- [Supplied text]
The rest of the paper is organized as follows: “Methods” section presents our SPPMC framework, simulation results and analysis alongside security analysis and comparative studies are presented in “Results”, “Discussion” sections present a discussion on some recent works and possible future scope of research, and finally, Conclusion” section concludes the paper.

In this section, we describe our SPPMC framework which has the following stakeholders.

Participants

• Client (C)/User (U): Client (C)/User (U) possesses Universal Integrated Circuit Card (UICC) in a mobile phone.

• UICC: It acts as a reader in our proposed framework.

• Banking community (BC): BC is a community cloud catering the needs of Banking Community containing issuing bank (IB) (Client’s bank), acquiring bank (AB) (merchant’s bank) and payment gateway (PG). PG acts as an adjudicator.

• Mobile network operator (MNO): MNO provides mobile network connectivity.

• Traceable anonymous certificate (TAC): TAC is used in this framework for ensuring anonymity of client.

• Trusted service manager (TSM): certification authority (CA) plays the role of TSM in addition to its normal functions. TSM acts as a neutral middle man and aggregator in our proposed framework. Roles of TSM in our proposed framework include: MNO management, Over The Air (OTA) provisioning and personalization, application testing and certification, and OTA provisioning.

Personalization of secure element (i.e. UICC) by TSM and client

SPPMC framework uses UICC as it hosts many applications which are independent of each other, each defining and controlling its own application.

TSM issued certificates

Following are the certificates that are issued by TSM:

1. a.

   Chip certificate: This certificate is issued to chip of the secure element, CA issues EAL4+ (evaluation assurance level 4+) certification for integrated circuit (IC) chip which is the responsibility of chip manufacturer.

2. b.

   OS certificate: This certificate is issued to operating system (OS) which excludes applications.

3. c.

   Application certificate: Applications which are installed by the client of the UICC falls in this category. Every application will have its owner and it is the owner’s responsibility to get certificate from TSM for this application.

4. d.

   Client certificate: CA issues TAC to the client after the client personalizes UICC.

UICC personalization

Our proposed framework adopts the procedure proposed in Ahamad et al. (2014) for the personalization; so there are four certificates at the client side which are issued by TSM (which is also a CA). Before describing the full authentication and transaction protocol, Table 1 shows all the major mathematical notations used in this paper along with their meanings.

- [Stored rows]
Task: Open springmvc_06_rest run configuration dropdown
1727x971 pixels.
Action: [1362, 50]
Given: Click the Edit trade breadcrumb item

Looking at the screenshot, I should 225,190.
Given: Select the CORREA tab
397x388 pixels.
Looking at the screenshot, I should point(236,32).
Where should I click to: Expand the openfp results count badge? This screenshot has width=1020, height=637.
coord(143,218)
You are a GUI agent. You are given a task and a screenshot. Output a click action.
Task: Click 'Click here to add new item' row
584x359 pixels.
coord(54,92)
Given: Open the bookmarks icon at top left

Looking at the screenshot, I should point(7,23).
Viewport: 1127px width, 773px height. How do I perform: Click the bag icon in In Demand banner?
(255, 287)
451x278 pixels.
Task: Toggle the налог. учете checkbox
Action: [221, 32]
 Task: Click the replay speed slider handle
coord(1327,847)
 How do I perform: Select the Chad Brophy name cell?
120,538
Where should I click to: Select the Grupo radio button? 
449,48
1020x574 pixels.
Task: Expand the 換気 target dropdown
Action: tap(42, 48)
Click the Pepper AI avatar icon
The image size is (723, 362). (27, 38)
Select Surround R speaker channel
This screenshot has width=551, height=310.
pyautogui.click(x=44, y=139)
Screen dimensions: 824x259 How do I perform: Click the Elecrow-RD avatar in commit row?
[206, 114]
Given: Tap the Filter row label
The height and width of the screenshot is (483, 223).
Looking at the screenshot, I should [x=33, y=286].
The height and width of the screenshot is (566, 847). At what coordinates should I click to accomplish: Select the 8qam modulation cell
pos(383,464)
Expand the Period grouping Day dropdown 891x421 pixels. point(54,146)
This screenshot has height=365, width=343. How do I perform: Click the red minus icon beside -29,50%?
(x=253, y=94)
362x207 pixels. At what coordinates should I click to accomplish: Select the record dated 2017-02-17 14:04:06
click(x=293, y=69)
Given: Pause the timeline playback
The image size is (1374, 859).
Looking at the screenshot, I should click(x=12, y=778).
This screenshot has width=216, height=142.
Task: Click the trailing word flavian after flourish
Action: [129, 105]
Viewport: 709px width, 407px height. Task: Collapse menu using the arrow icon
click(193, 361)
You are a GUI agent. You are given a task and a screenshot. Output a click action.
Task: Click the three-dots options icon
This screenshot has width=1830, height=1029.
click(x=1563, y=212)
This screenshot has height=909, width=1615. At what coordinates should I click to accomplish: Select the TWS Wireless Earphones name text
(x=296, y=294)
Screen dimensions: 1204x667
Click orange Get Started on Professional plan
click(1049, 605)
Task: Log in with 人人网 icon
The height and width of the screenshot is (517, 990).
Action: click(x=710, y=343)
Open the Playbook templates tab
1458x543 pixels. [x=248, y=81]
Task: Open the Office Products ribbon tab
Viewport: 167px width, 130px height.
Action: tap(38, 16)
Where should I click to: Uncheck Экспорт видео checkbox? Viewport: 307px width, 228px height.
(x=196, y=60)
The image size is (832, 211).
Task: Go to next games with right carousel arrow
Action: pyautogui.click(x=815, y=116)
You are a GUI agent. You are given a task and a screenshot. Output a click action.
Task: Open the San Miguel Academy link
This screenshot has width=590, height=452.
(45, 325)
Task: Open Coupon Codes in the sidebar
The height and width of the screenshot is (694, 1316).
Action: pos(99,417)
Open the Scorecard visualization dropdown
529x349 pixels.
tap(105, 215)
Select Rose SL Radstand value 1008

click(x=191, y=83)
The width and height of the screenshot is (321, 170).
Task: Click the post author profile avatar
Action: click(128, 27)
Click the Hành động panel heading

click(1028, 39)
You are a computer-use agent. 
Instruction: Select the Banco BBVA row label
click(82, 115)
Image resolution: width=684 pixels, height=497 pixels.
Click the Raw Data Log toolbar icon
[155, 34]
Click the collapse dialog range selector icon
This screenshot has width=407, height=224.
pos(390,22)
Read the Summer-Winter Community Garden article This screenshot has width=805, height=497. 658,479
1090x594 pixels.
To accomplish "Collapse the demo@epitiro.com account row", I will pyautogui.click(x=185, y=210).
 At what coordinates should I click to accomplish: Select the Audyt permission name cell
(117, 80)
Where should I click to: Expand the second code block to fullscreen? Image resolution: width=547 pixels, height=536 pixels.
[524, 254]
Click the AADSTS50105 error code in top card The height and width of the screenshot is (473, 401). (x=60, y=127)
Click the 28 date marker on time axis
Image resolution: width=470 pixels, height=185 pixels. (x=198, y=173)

- [Set task 1]
Render the records as a Markdown table with the columns "Row" and "Line", starting with the line containing "Expand the Period" and going on through the line containing "Action: tap(38, 16)", with blank lines omitted.
- [Set task 2]
Extend the passage on the SPPMC mobile payment framework, picking up after its final sentence.

- [Written reply 1]
| Row | Line |
|---|---|
| 1 | Expand the Period grouping Day dropdown 891x421 pixels. point(54,146) |
| 2 | This screenshot has height=365, width=343. How do I perform: Click the red minus icon beside -29,50%? |
| 3 | (x=253, y=94) |
| 4 | 362x207 pixels. At what coordinates should I click to accomplish: Select the record dated 2017-02-17 14:04:06 |
| 5 | click(x=293, y=69) |
| 6 | Given: Pause the timeline playback |
| 7 | The image size is (1374, 859). |
| 8 | Looking at the screenshot, I should click(x=12, y=778). |
| 9 | This screenshot has width=216, height=142. |
| 10 | Task: Click the trailing word flavian after flourish |
| 11 | Action: [129, 105] |
| 12 | Viewport: 709px width, 407px height. Task: Collapse menu using the arrow icon |
| 13 | click(193, 361) |
| 14 | You are a GUI agent. You are given a task and a screenshot. Output a click action. |
| 15 | Task: Click the three-dots options icon |
| 16 | This screenshot has width=1830, height=1029. |
| 17 | click(x=1563, y=212) |
| 18 | This screenshot has height=909, width=1615. At what coordinates should I click to accomplish: Select the TWS Wireless Earphones name text |
| 19 | (x=296, y=294) |
| 20 | Screen dimensions: 1204x667 |
| 21 | Click orange Get Started on Professional plan |
| 22 | click(1049, 605) |
| 23 | Task: Log in with 人人网 icon |
| 24 | The height and width of the screenshot is (517, 990). |
| 25 | Action: click(x=710, y=343) |
| 26 | Open the Playbook templates tab |
| 27 | 1458x543 pixels. [x=248, y=81] |
| 28 | Task: Open the Office Products ribbon tab |
| 29 | Viewport: 167px width, 130px height. |
| 30 | Action: tap(38, 16) |

- [Written reply 2]
Authentication and transaction protocol

IB, AB and PG contain a grid of secure elements (GSE). GSE is considered as trusted execution environment (TEE) which is used to generate own credentials and to generate shared symmetric keys with their clients.

Client (here, referred to as C) visits a supermarket and selects items and then moves to the POS for billing of the selected items. C validates \( Cert_{POS} \) and sends his \( Cert_{C} \) to the POS for mutual authentication.

OI here is the “Order Information”. In this step, POS plays the role of a Tag and mobile phone plays the role of a reader. POS sends \( \left\{ {OI, TID,Amt, POS_{ID} ,Cert_{POS} , T_{POS} ,N_{POS} } \right\}. \)

C hashes the OI which it has received from POS, adds PI, TID, Amt, \( Cert_{POS} \), \( POS_{ID} \), \( T_{C} ,N_{C} \) and sends MS1 to Issuer Bank (IB).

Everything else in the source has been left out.